What is the Treatment for Tight Hamstrings?

One of the most effective ways to prevent tight hamstring muscles is to stretch regularly.

A tool like the Prostretch Plus is an excellent tool to use to stretch out tight hamstrings. You should pay attention to the following factors as well:

  • Fitness Level – Your fitness level is determined by your strength, endurance and flexibility. The less flexible you are, the more likely you are to pull a tight hamstring muscle. Paying close attention to your fitness level will help you prevent a hamstring injury.
  • Strength Imbalances - Remember that a muscle strength and flexibility imbalance between the quadriceps and hamstring muscles can lead to tight hamstrings. It is important to ensure that the hamstring muscles of one leg are not weaker than the other leg. If you are not careful, the quadriceps muscles may overpower the hamstrings and cause an injury.
  • Warm Up and Cool Down – Make sure that you warm up adequately every time you exercise so that muscle fatigue does not combine with tight hamstrings and cause a hamstring injury. Stretching properly when you are finished working out is also critical in preventing tight hamstrings.
  • Fatigue – When you have pushed yourself beyond your limits, you lose coordination between muscle groups. You should take care that you do not become so fatigued that this lack of coordination results in a tight hamstring or pulled muscle.
  • Support Your Feet – Every time the heel of your foot hits the ground, a shock wave travels all the way up through your body to your head. A healthy body will absorb this shock, but if your feet are not properly supported, more of this shock moves through your body. Be sure that your shoes are providing adequate shock absorption and that your arches are properly supported. A product like Tuli’s Heel Cups is a great tool for providing that shock absorption and will aid in tight hamstring treatment and prevention.

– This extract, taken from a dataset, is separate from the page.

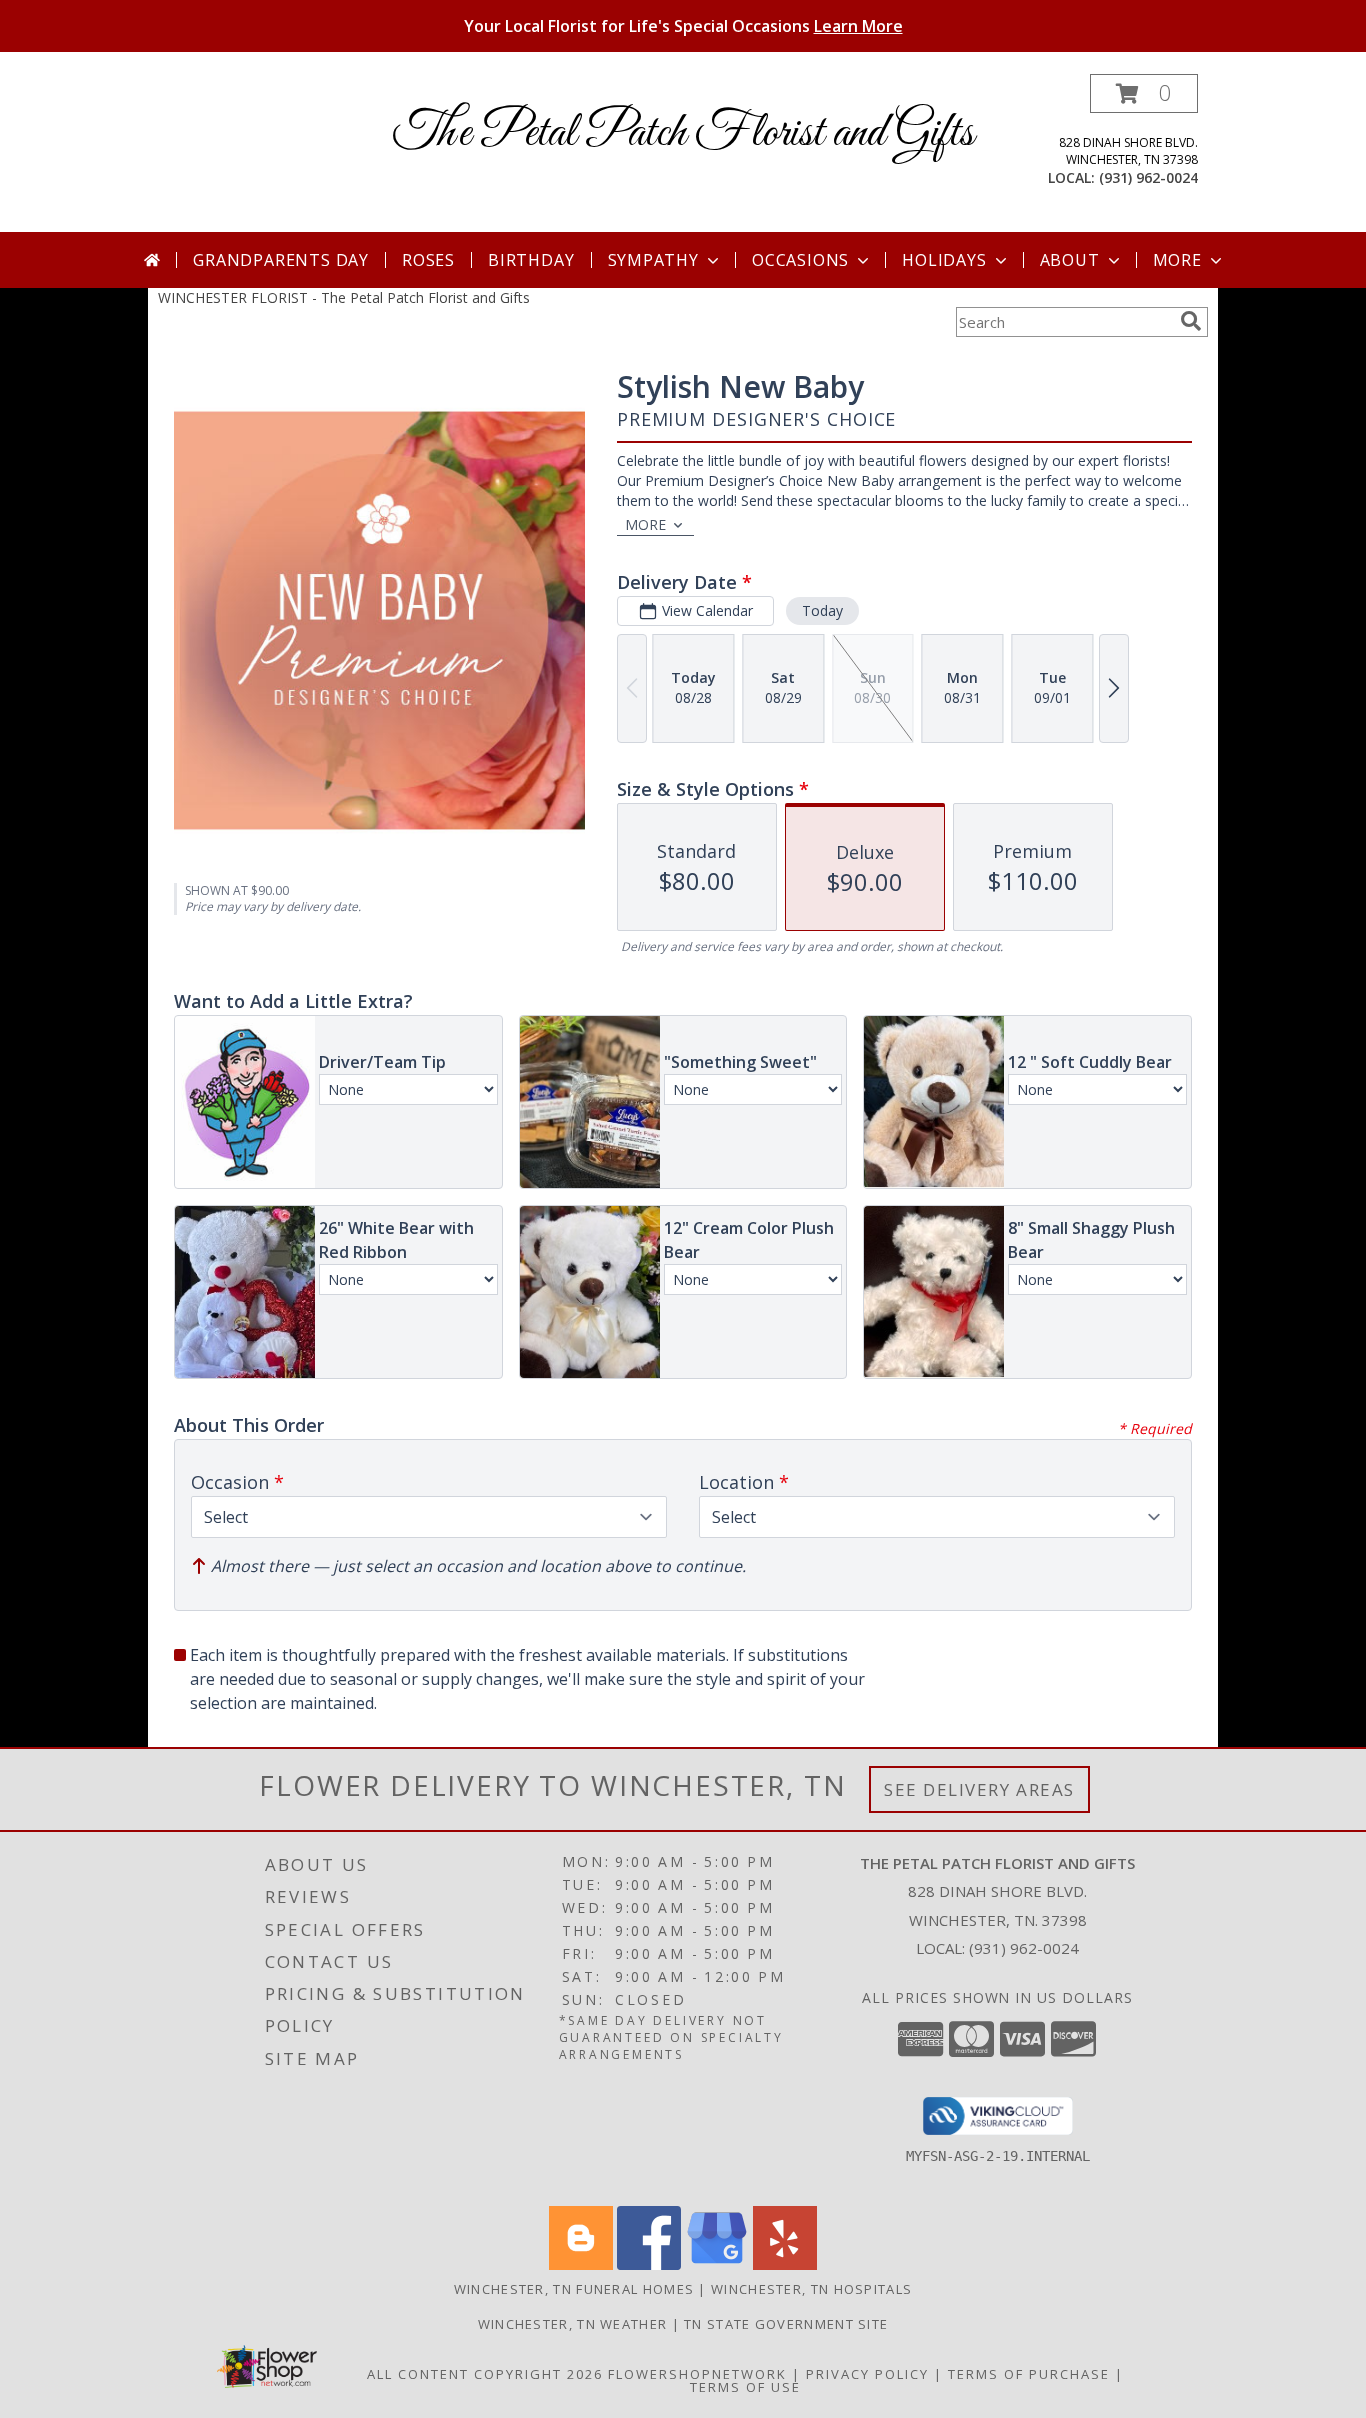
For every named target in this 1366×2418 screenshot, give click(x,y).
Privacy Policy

If you have ever pulled your hamstrings, you should make tight hamstring treatment your main focus in helping you prevent another hamstring injury. Repeating that injury because you have tight hamstrings not only interferes with your everyday activities, but it puts you at risk for a repeat injury. To prevent future muscle pulls, be sure to resist the temptation to stretch too forcefully or too quickly.

To achieve a deeper stretch with less strain, you should:

  • Pick a particular stretch and rock slowly back and forth into the stretch several times instead of forcing it.
  • Concentrate on maintaining an even and steady breath.
  • After a few repetitions, hold the stretch for a while and see how far you are in the stretch.

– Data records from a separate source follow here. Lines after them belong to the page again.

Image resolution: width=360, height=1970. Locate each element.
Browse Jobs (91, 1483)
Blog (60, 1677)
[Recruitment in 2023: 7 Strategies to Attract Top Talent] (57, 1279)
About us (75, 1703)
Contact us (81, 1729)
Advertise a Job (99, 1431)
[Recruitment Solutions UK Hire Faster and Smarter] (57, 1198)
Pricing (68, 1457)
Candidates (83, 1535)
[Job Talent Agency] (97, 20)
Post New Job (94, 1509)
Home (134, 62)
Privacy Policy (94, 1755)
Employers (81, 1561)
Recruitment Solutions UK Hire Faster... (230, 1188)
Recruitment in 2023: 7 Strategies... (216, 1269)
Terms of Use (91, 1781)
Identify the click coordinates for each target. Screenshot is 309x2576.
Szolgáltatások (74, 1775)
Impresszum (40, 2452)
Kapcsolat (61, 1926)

Flexibility research has shown that there is very little benefit in holding a stretching position longer than 15 – 30 seconds at a time. This is why you will be more effective in your tight hamstring treatment plan by performing shorter holds with more repetitions instead of holding stretches for long periods of time.

If your muscles have tightened up while exercising, then that means the blood has been squeezed out of them. When this happens, your muscles are no longer working at 100 % capacity and your athletic performance will suffer. Regular sports massage, combined with hamstring stretching, is an excellent tool for tight hamstring treatment because it will not only reduce the likelihood of injury, but may also improve your sporting performance.

Sports massage can help loosen tight hamstring muscles and can be used in addition to a stretching program to help increase the flexibility of tight hamstring muscles. While tight hamstrings definitely need stretching, massage can help by stretching the muscles sideways (or transversely) which is not possible simply by stretching. In addition, massage will increase blood flow and relax muscles which will help hamstrings stretch more easily.

Using a massage therapy tool like the RangeRoller can be a helpful part of your tight hamstring treatment. A self-massage tool like the RangeRoller will assist in increasing your hamstring flexibility, mobility and functionality. It will also reduce the pull on your knees, hips and calves and will provide relief to your glutes and lower back. For tight hamstring treatment, it is best to use a massage tool horizontally along the length of the back side of your thigh starting at the base of your buttocks and work it to just below the back of your knee.